Matter of: CM Manufacturing, Inc.

File: B-420471

Date: April 13, 2022

Ken Johnson, CM Manufacturing, Inc., for the protester.
Robert E. Sebold, Esq., Defense Logistics Agency, for the agency.
Raymond Richards, Esq., Jonathan L. Kang, Esq., and John Sorrenti, Esq., Office of the General Counsel, GAO, participated in the preparation of the decision.

DIGEST

1. Protest challenging a solicitation limitation to only one approved source as unduly restrictive of competition is denied where the protester fails to show that the limitation is unreasonable or violates procurement law or regulation.

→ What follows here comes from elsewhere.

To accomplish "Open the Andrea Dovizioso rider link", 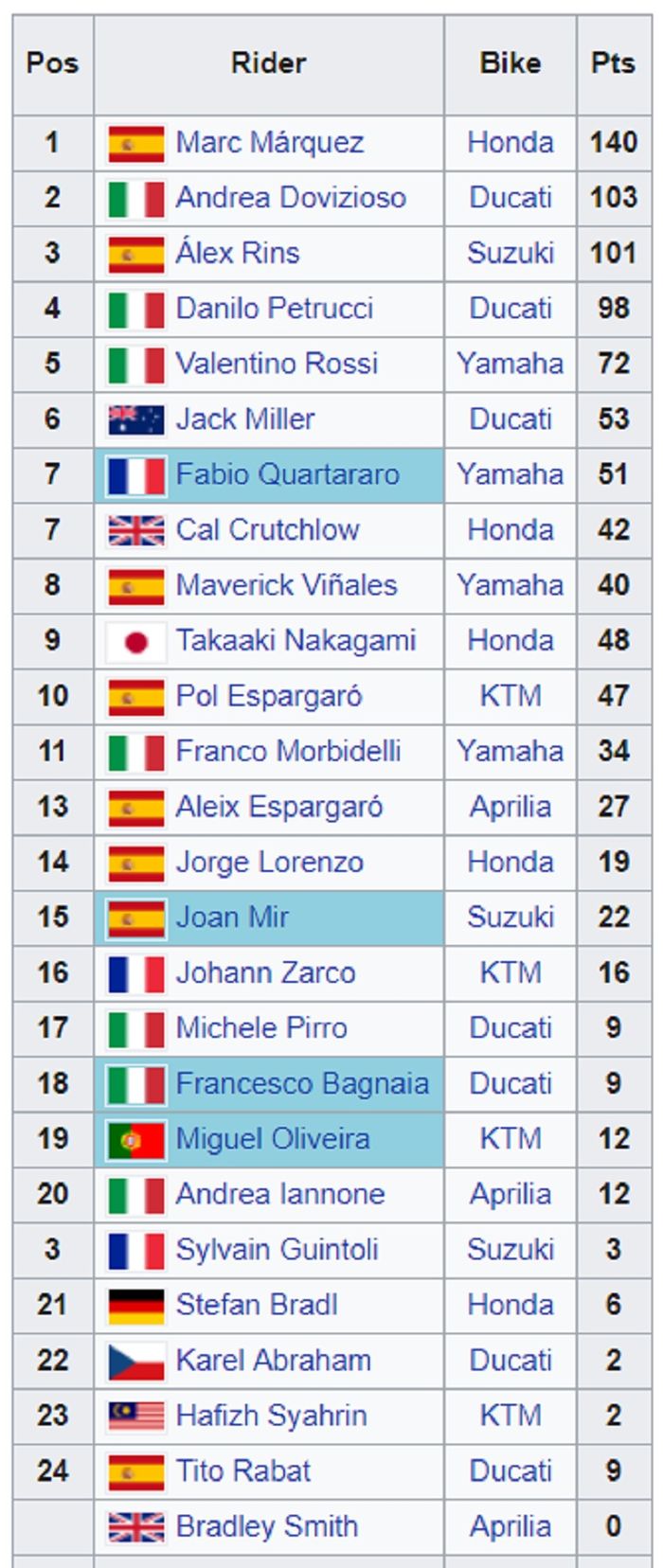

2. Protest requesting our Office to conduct an investigation into why the firm was removed as an approved supply source is dismissed for failing to state a valid basis of protest.

DECISION

CM Manufacturing, Inc., a small business of Missoula, Montana, protests the terms of request for quotations (RFQ) No. SPE4A6-22-Q-0697, issued by the Defense Logistics Agency (DLA) for hollow pins. The protester contends that the solicitation is unduly restrictive of competition.

We deny the protest.

On January 10, 2022, DLA issued the RFQ seeking quotations to supply 789 hollow pins classified as national stock number (NSN) 5315‑01‑322‑8846. Agency Report (AR), Tab B, RFQ at 1, 4‑5. DLA explains that the pins are intended for use on the AH‑64 Apache Helicopter. Combined Contracting Officer’s Statement and Memorandum of Law (COS/MOL) at 1‑2. The Boeing Company (Boeing) is listed as the only approved source of supply. RFQ at 5. The due date set for receipt of quotations was January 20. Id. at 1. On January 18, this protest was filed with our Office.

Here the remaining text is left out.